Par ordonnance en date du 07 octobre 2020, le juge des référés a ordonné une expertise médicale, a désigné le docteur [F] afin de la réaliser, a mis hors de cause la compagnie AXA FRANCE IARD et a condamné la société XL INSURANCE COMPANY SE qui était intervenue volontairement à verser une provision de 2 000 euros à Madame [N] [E].
L’expert a procédé à sa mission et a déposé son rapport le 16 février 2023.
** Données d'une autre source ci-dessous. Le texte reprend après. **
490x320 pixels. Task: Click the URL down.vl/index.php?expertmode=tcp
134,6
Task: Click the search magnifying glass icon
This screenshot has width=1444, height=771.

Par actes d’huissier délivrés le 16 mai 2023, Madame [N] [E] a assigné la compagnie XL INSURANCE COMPANY SE pour qu’elle soit condamnée à réparer, sur le fondement de la loi du 05 juillet 1985, le préjudice subi à la suite de l’accident de la circulation précité, ainsi que la caisse primaire d’assurance maladie des Bouches-du-Rhône.
Aux termes de son assignation, à laquelle il y a lieu de se reporter pour l’exposé intégral de ses demandes et moyens, Madame [N] [E] sollicite que lui soient accordées, en réparation de son préjudice corporel, les sommes suivantes :
II) Préjudices extra-patrimoniaux
II-A) Préjudices extra-patrimoniaux temporaires
— Déficit fonctionnel temporaire partiel à 25 % 375 euros
— Déficit fonctionnel temporaire partiel à 10 % 760 euros
— Souffrances endurées 4 000 euros
— Préjudice esthétique temporaire 800 euros
II-B) Préjudices extra-patrimoniaux permanents
— Déficit fonctionnel permanent 2 000 euros
SOIT AU TOTAL 7 935 euros
dont il convient de déduire la somme de 2 000 euros, déjà versée à titre de provision.
Madame [N] [E] demande en outre au tribunal de condamner la compagnie XL INSURANCE COMPANY SE au paiement de la somme de 2 500 euros au titre de l’article 700 du code de procédure civile ainsi qu’aux entiers dépens.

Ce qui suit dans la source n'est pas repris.